O que eu gosto
Amigos músicos
São Paulo, 21 de novembro de 2007    
Amigos músicos

De uns tempos para cá alguns amigos têm “soltado a franga” como se diz na gíria. Isto é, traders, jornalistas e outros profissionais de minhas relações têm se mostrado artistas talentosos. E gravado cds. Sempre digo que disponho-me a comprar o cd desde que não seja obrigado a ouvi-lo. Mas eles me dão gratuitamente, portanto, sou obrigado a escutá-los. Um deles tem uma magnífica banda que toca grandes canções dos Beatles. Os dois cds gravados são deliciosos. Outro canta, dança e compõe música brasileira moderna, embora no dia-a-dia venda derivativos de soja. Costuma apresentá-las nas festanças que faz nos seus aniversários. Um outro comanda uma orquestra magnífica de música clássica brasileira. Também já gravaram dois cds. E o último que apareceu com um cd foi o Alê Benê, com o seu rock’n’roll Namastê, sabe-se lá o que isso quer dizer. Mas é bem humorado, não tenho dúvidas quanto a isso. Esse texto não é uma crítica musical, longe disso, estou mais para crítico de abobrinhas que de músicas. Aqui trata-se de algumas observações sobre amigos que lidam com os mercados financeiros e com textos jornalísticos explorando outros talentos, escondidos ou não, que cantando, compondo ou dirigindo vêem à tona. É difícil escrever sobre isso, sobre amigos músicos, mas sigo em frente.

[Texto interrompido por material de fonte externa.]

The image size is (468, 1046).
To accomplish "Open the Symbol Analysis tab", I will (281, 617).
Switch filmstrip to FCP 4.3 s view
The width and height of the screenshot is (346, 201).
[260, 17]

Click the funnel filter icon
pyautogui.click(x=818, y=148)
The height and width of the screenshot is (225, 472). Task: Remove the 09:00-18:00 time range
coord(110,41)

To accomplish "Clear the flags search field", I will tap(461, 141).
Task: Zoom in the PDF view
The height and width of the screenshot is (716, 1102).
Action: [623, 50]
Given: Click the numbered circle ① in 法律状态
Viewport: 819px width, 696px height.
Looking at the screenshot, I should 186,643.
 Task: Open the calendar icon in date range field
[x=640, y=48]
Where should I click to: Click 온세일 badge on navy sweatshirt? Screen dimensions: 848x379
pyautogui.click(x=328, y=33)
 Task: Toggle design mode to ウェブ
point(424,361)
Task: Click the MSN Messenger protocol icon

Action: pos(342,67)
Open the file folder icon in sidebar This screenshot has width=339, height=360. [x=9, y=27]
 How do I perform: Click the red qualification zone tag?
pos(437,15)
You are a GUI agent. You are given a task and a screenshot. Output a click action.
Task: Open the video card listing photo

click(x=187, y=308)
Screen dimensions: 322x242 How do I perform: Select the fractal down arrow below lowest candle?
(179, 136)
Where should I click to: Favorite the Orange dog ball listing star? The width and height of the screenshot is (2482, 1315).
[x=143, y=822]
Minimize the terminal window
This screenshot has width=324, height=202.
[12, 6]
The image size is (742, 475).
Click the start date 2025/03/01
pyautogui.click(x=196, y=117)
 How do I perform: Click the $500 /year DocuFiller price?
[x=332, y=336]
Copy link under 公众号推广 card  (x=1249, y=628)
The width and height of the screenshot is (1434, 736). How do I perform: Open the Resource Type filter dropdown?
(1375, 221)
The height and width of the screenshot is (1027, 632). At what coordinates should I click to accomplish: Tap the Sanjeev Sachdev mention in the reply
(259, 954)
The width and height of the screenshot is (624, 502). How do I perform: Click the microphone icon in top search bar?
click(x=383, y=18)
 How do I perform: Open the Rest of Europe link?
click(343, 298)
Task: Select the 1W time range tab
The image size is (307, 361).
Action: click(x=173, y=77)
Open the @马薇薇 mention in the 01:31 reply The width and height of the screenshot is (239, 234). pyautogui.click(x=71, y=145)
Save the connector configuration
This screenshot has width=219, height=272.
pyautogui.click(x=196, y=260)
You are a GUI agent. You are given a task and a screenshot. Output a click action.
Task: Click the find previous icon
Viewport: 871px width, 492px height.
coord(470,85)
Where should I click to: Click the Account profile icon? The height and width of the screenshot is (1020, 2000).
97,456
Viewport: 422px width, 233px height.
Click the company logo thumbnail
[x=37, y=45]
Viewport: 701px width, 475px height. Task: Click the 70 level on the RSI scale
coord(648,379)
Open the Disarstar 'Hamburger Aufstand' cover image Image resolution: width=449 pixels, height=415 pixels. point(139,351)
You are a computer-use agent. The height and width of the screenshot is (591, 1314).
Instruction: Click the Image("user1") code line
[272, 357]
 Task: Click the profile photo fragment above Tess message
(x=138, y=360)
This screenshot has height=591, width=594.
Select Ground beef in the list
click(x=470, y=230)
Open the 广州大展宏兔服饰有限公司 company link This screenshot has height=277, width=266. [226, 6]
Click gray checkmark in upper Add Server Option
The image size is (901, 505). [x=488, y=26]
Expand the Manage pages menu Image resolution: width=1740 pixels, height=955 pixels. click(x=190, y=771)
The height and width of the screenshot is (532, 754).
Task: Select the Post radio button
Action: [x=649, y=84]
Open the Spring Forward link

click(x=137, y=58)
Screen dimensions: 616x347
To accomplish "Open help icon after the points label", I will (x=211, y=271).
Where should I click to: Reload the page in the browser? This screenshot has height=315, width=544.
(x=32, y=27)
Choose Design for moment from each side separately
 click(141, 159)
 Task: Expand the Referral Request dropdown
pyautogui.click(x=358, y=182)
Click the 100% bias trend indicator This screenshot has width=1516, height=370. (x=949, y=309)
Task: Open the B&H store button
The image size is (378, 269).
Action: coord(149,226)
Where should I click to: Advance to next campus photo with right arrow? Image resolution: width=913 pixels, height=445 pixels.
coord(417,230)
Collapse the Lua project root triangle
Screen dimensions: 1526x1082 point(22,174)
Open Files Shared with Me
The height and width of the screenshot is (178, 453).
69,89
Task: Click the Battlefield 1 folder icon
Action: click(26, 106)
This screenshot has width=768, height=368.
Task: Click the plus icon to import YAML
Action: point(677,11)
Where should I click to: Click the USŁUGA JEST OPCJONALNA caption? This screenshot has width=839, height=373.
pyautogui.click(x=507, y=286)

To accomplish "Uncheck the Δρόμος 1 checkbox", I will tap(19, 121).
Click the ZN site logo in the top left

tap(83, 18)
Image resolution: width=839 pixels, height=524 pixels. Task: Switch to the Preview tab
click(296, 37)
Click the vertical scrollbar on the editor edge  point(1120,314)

Afinal, o texto é para falar das qualidades que vi e não dos defeitos, embora não possa negá-los. Esses meus amigos trabalham o dia todo, não são ricos, não sei onde arrumam tempo e dinheiro para realizar esses sonhos, não sei a que horas ensaiam, como pagam os estúdios de gravação, só para citar algumas coisas. Então, levando isso em consideração, para mim todos esses cds significam uma vitória. Talvez uma vitória absurda. E por falar nisso, em absurdos...
“O absurdo é apenas o começo”, é o título do cd da banda do vocalista Alê Benê, Donos do Escuro (www.donosdoescuro.com). Precisei ouvir três ou quatro vezes para formar uma idéia do conteúdo, mas sou assim mesmo, quando compro um cd seja de quem for necessito ouvir algumas vezes para saber se gostei ou não. Em “Quero ser presidente”, Alê, vocalista do grupo, faz uma crítica ácida e bem humorada da mente humana. A composição de Cesar (cordas e backing vocals), “Pouco de mim”, é uma canção de amor e tem o Alê tocando o imperdível Pente. Em “Sou do tipo que não” já aparece a influência na maneira de cantar do insubstituível Raul Seixas. Na canção seguinte, “Seu Zé é o cara”, Alê trata de um dos seus assuntos prediletos, os místicos revolucionários. Dos que ele apresentou-me fico com Osho. Cesar criou uma música e letra debochada, é a divertida “No dia em que morri”. Sua interpretação também é cheia de swing. Minha frase predileta é: “Ninguém falou, fui eu que vi, eu tava vivo, muito vivo no dia em que morri”. Alê volta com outra música, “O Jogo”, onde dá a sua opinião sobre essa “zorra” a qual ele se refere na primeira canção do cd. A única dúvida que tenho é se, como escreveu Alê, eles não sabem que a gente joga o jogo. A dor de cotovelo, não clássica, reaparece em “Deixando você”, do Cesar em outra interpretação bem calibrada para um tema triste. Na versão “Roubaram minha mulher”, Alê canta ao estilo Raulzito misturado com um toque de Elvis Presley. E se eu tivesse que escolher uma canção para divulgar o cd, seria “Camiseta Rasgada”, pelo humor, ironia e sarcasmo. “Duas tampas de margarina e uma frase inusitada, ganhei a casa própria, o carro e uma bolada”, ou “Mais que amigo é o cacete, você nunca gostou de mim, eu sei que é da minha grana que você está a fim”, canta em grande estilo Alê. Tato, o terceiro membro da banda, fica com a maior competência na cozinha com seus instrumentos de percussão, participa de todos os backing vocals e ficou ótimo na foto da contracapa do cd. Claro, eles mereciam muito mais condições técnicas (Alê avisou-me que a verba era curtíssima), e essas firulas que enriquecem as gravações, mas mostram o talento sem vergonha. Afinal, como eles mesmos dizem, o absurdo é apenas o começo.